Exercise prompt: This exercise calls for copying every line below that holds the word "sidebar".
------------------------------------------------------------
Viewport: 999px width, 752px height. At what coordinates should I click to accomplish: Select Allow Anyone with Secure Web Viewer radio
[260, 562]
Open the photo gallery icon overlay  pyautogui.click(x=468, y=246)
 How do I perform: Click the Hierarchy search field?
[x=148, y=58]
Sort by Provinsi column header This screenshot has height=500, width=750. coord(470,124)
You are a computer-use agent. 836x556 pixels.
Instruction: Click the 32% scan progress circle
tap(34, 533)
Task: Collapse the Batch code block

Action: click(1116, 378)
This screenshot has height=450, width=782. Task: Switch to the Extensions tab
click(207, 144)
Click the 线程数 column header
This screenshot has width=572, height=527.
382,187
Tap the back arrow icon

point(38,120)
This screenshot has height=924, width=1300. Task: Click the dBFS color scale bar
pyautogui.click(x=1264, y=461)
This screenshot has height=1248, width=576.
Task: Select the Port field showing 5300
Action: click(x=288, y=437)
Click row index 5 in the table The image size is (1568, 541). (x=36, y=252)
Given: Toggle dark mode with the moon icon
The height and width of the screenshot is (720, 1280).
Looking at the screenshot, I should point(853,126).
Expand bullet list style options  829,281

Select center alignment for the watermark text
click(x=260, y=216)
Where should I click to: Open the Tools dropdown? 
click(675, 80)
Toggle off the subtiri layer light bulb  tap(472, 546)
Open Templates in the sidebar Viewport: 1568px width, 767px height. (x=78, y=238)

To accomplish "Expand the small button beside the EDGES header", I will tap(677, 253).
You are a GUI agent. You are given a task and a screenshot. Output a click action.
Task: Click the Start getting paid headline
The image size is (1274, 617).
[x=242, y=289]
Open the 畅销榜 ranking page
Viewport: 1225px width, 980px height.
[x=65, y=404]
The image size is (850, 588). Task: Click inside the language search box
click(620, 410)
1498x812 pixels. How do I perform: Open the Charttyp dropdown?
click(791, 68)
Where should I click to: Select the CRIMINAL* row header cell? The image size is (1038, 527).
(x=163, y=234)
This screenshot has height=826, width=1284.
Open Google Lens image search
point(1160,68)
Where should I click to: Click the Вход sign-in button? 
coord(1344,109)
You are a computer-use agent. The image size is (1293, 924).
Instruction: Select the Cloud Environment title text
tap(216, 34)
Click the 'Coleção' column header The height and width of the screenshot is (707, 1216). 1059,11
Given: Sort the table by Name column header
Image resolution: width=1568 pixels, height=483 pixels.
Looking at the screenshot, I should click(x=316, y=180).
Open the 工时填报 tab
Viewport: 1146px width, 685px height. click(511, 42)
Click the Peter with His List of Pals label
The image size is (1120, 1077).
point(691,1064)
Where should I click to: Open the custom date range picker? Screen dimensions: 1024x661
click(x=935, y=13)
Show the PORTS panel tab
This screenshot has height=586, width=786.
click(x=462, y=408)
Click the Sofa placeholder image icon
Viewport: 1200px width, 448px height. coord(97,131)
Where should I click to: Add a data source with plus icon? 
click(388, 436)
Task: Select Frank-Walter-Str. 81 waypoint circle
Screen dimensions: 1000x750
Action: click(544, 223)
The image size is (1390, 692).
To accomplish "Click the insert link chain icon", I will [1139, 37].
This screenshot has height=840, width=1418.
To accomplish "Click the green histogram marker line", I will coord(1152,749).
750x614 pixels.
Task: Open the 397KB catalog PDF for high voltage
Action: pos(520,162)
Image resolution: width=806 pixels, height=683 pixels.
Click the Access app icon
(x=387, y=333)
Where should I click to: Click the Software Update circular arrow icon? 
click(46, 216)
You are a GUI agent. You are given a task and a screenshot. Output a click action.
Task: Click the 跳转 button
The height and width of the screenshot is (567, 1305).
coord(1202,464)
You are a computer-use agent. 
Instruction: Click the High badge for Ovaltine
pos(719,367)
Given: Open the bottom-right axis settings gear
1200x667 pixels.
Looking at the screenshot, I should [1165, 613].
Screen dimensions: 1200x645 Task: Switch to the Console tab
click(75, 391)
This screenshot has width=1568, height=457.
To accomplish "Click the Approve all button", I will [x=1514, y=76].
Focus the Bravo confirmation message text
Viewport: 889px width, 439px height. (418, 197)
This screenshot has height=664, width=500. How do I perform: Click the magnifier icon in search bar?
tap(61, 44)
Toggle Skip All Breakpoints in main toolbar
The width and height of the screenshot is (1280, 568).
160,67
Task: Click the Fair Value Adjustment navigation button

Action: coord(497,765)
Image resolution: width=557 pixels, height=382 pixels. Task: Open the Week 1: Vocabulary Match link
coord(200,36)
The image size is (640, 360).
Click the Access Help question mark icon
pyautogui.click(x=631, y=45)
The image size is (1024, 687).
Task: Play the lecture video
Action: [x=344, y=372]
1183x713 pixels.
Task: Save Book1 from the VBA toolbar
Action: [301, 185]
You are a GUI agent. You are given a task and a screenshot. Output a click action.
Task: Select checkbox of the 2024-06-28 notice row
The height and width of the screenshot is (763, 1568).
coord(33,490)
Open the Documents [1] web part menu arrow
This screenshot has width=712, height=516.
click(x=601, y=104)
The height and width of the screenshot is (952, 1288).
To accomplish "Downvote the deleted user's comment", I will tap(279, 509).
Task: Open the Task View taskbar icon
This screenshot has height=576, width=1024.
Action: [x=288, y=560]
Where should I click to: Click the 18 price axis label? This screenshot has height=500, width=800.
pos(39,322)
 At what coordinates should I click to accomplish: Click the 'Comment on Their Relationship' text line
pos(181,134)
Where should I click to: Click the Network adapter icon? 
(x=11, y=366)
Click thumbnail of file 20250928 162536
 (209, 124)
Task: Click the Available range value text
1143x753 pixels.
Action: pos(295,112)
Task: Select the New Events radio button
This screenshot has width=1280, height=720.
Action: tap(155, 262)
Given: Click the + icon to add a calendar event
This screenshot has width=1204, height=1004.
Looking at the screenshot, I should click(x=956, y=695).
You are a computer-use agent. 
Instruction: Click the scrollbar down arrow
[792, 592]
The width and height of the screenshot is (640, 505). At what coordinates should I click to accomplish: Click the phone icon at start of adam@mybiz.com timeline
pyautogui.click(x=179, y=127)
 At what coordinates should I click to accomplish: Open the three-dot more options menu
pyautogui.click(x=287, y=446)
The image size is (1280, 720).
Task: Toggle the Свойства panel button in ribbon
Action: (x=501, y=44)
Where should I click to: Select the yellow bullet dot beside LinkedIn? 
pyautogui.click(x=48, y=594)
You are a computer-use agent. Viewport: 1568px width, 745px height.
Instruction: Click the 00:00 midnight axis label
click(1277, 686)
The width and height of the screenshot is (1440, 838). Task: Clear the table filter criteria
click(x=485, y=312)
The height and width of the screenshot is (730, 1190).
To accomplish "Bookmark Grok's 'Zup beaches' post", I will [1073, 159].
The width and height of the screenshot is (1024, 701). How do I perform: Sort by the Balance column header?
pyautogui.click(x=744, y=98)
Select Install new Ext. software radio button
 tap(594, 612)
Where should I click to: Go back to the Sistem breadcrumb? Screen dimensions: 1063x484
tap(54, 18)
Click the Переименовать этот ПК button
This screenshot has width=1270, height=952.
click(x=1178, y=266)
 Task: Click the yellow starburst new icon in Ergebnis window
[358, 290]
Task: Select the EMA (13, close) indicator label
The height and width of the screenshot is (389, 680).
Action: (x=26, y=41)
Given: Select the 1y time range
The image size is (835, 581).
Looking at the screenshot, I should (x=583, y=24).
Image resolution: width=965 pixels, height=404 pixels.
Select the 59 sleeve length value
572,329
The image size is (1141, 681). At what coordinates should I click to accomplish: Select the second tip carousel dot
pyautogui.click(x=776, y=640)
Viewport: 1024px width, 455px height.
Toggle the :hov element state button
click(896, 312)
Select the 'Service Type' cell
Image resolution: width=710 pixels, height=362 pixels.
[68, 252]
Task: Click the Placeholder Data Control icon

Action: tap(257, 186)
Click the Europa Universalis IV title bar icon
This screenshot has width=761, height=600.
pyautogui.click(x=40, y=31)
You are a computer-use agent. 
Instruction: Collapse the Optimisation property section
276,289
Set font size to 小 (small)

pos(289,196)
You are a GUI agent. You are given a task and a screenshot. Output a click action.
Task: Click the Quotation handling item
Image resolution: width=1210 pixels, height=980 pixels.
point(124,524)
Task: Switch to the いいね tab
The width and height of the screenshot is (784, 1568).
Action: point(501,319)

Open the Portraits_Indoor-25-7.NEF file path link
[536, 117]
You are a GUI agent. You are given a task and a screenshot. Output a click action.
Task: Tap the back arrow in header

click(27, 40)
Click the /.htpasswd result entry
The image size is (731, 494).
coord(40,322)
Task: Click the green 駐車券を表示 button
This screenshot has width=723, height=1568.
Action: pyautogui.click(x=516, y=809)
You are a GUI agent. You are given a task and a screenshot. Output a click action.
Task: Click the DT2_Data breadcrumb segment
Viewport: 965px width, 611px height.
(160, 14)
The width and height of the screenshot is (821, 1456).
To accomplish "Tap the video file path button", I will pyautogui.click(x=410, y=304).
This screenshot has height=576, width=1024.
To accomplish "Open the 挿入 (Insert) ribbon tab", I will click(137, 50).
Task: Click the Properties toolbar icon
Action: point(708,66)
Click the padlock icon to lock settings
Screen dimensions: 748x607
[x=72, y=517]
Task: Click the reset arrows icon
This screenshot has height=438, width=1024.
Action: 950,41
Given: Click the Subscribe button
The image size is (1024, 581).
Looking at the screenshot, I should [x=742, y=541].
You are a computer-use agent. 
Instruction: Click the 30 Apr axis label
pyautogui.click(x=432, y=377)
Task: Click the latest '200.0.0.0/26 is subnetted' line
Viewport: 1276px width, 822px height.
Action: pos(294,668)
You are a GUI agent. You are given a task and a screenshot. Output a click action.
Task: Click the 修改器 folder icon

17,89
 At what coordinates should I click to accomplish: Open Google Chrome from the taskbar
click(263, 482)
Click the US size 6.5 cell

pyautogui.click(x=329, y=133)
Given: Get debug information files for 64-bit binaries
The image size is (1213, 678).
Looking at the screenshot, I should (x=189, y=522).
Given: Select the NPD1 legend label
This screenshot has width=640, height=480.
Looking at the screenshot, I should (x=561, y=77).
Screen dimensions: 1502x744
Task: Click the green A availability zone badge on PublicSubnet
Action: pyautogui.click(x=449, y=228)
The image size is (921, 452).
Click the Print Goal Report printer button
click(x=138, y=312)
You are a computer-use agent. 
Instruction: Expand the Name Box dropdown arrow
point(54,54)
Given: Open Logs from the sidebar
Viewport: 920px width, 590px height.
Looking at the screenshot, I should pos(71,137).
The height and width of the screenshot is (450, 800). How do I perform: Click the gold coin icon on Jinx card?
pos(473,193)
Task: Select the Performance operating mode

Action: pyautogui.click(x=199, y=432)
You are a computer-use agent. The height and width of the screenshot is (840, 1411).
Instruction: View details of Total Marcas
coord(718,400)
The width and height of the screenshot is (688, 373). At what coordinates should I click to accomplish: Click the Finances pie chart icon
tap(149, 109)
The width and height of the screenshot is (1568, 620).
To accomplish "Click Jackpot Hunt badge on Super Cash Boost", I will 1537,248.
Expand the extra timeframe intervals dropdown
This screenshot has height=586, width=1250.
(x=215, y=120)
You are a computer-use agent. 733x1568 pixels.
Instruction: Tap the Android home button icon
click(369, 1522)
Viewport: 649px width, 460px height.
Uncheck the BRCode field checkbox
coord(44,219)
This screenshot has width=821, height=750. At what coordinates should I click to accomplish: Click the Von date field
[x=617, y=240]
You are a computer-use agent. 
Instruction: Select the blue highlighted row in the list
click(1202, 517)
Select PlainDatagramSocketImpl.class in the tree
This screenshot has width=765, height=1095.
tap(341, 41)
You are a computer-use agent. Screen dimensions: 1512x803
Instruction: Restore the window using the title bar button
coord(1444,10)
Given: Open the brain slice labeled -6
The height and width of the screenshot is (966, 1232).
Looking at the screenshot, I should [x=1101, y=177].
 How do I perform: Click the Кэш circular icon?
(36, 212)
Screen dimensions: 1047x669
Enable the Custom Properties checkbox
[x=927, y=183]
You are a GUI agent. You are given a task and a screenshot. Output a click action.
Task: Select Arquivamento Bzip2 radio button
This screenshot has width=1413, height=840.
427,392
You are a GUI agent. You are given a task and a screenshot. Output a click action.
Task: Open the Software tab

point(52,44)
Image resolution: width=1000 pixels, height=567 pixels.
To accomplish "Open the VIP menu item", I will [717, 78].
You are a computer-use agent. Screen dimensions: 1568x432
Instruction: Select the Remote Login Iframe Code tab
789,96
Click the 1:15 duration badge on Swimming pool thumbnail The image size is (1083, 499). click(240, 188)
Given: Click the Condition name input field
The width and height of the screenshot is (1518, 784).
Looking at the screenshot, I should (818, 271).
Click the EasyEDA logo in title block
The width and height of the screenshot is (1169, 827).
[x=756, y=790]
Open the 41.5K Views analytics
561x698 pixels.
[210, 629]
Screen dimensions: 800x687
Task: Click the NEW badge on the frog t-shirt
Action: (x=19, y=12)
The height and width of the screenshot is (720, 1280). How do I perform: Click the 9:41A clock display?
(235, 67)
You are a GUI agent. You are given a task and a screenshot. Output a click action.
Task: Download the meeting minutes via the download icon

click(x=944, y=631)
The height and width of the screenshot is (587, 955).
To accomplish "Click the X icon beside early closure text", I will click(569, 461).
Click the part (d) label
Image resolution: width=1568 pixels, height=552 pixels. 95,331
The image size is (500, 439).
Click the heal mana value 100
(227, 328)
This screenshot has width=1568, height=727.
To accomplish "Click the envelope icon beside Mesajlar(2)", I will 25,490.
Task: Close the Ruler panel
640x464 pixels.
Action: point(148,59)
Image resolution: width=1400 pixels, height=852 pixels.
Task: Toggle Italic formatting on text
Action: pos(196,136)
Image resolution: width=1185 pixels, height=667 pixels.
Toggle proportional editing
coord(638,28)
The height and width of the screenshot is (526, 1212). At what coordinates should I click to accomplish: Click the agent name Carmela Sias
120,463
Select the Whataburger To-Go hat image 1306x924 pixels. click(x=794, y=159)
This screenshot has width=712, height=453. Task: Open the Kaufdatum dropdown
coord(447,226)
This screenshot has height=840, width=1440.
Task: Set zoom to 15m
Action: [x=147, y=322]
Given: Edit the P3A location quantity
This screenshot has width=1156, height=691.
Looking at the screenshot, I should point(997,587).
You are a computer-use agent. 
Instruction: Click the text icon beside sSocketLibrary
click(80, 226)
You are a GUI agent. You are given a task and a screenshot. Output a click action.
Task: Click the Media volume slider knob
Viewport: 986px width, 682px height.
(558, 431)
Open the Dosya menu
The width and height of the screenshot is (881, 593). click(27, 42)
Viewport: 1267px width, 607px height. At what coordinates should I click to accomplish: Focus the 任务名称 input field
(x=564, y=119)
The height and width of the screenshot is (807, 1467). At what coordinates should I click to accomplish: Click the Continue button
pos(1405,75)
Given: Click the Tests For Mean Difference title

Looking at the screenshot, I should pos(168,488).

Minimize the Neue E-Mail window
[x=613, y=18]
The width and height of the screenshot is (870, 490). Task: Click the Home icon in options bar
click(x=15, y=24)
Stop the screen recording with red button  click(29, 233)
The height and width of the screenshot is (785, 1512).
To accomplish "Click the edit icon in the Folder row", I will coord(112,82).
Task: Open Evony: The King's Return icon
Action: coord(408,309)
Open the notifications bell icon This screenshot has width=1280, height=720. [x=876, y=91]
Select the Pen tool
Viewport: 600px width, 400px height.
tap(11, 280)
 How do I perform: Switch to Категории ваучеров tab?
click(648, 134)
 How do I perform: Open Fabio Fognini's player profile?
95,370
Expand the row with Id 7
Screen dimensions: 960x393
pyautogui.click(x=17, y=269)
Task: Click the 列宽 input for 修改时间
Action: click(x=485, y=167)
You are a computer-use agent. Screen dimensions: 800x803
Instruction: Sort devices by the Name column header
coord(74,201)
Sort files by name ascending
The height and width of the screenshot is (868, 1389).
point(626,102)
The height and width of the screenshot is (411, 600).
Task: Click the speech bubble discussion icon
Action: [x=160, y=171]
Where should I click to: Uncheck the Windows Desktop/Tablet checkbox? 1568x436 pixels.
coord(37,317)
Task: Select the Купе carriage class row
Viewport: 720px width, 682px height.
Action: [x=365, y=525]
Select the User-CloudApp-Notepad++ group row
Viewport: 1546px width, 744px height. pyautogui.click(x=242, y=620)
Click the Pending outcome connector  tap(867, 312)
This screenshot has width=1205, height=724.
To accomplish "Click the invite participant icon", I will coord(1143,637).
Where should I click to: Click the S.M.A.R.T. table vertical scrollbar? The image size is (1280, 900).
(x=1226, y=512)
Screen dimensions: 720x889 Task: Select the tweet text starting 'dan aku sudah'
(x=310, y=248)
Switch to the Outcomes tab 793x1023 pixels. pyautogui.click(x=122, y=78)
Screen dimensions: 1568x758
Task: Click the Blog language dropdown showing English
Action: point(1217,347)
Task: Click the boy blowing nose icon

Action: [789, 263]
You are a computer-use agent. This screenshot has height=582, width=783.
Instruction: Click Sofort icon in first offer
------------------------------------------------------------
Response to this task:
Open Templates in the sidebar Viewport: 1568px width, 767px height. (x=78, y=238)
Given: Open Logs from the sidebar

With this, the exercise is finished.